Purpose of the Study
To investigate the levels of major indoor allergens in the settled dust and air in hospitals and determine the effects of regular vacuuming on allergen levels in hospital chairs.
House dust mite (Der p 1), cat (Fel d 1), dog (Can f 1), and cockroach (Bla g 2) allergen levels were measured in dust collected from 83 carpeted floors, 69 mattresses, and 42 upholstered chairs in 14 British hospitals. The hospitals included six private and eight public hospitals that provided both adult and pediatric care. Airborne samples were also collected from the outpatient department of one of the participating hospitals. Samples were collected using standard techniques and allergen levels were measured by enzyme-linked immunosorbent assays (ELISA). To compare the effects of vacuuming on dog and cat allergen levels, dust samples were collected from 36 upholstered chairs on four separate occasions at 4 weekly intervals from a busy outpatient chest clinic. During the 12 intervening weeks, 18 of the chairs (active group) were cleaned by vacuuming for 1 minute using a vacuum cleaner with a high efficiency particulate air (HEPA) filter. The remaining 18 chairs served as controls. There was no significant difference in baseline levels of cat or dog antigen in the controls versus the active chairs.
Dust mite, cat, and dog allergen levels were significantly higher in upholstered chairs than in carpets or mattresses. There was no correlation between the age of the carpet, mattresses, or chairs and the levels of antigen detected. Cockroach allergen was below the detection limit of the assay in all the dust samples from the hospitals. No differences were found among the sampling sites from the different hospitals. Dog antigen was found in the air using high-volume samplers on 10 separate days in the outpatient department of one of the hospitals. Detectable cat antigen was found on 7 out of 10 days, but no measurable airborne dust mite or cockroach antigen was found. Repeated vacuuming of upholstered chairs in the outpatient clinic significantly reduced the settled dust levels of both cat and dog antigen in the active group versus the control group. For example, dog allergen levels decreased from a mean of 8.4 μg/chair at baseline to 0.5, 0.2, and 0.15 μg/chair at weeks 4, 8, and 12, respectively.
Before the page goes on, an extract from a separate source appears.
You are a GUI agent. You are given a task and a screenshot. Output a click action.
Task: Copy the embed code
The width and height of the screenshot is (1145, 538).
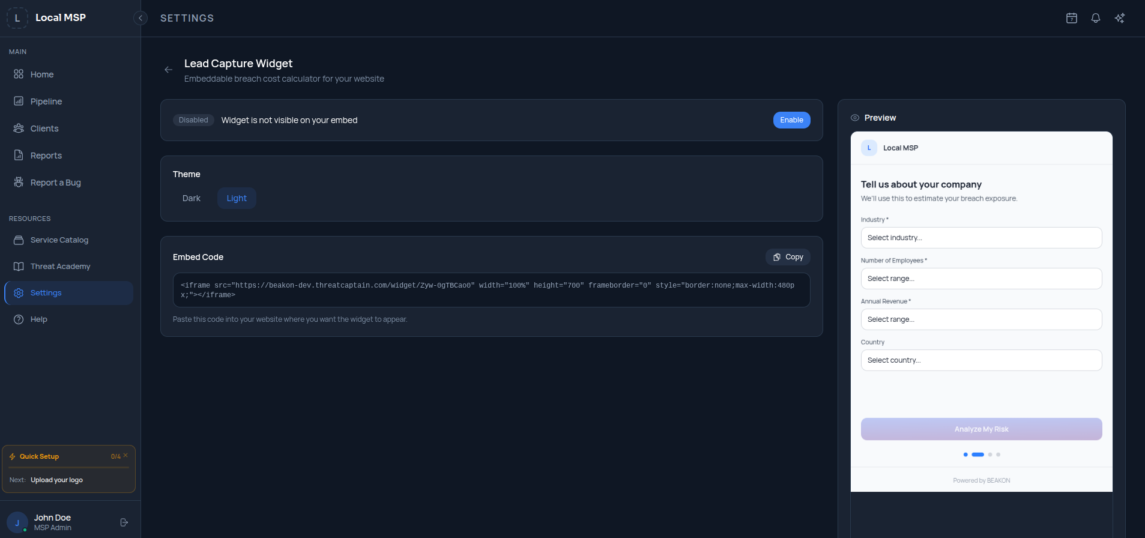tap(788, 257)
Cat allergen levels decreased from a baseline mean of 6.9 μg/chair to 0.4, 0.3, and 0.3 μg/chair, respectively, with regular vacuuming.
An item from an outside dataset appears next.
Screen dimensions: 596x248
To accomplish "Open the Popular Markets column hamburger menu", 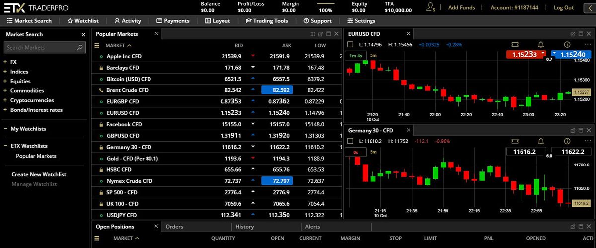I will (97, 45).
The low levels of dust mite in the hospitals was thought to be related to the typically low humidity in the UK hospitals, found in one hospital studied to be consistently <45%. Hospital ward carpets were also vacuumed daily and hospital mattresses are encased in vinyl covers that are impermeable to dust mites. High levels of cat and dog allergen measured in upholstered hospital chairs were probably brought in on the clothing of cat and dog owners. The cost effectiveness of additional cleaning techniques required to reduce allergen levels would have to be weighed against the cost of more suitable furnishings and flooring.
Upholstered chairs in hospitals may constitute a significant reservoir for cat and dog allergen. Thorough vacuuming of chairs could reduce the levels of cat and dog antigen.
This study supports findings from other studies that cat and dog allergens are ubiquitous, having been found in various public buildings, schools, day care centers, homes, and now hospitals. The fact that levels of antigen in vinyl encased hospital mattresses were relatively low is encouraging, although the high levels of antigen in upholstered chairs should discourage their use, particularly in clinical areas where potentially sensitive asthmatic patients are cared for. Regular vacuuming of upholstered chairs seems a reasonable alternative although no mention was made of the effects of vacuuming on airborne allergen levels, which are most important in causing symptoms.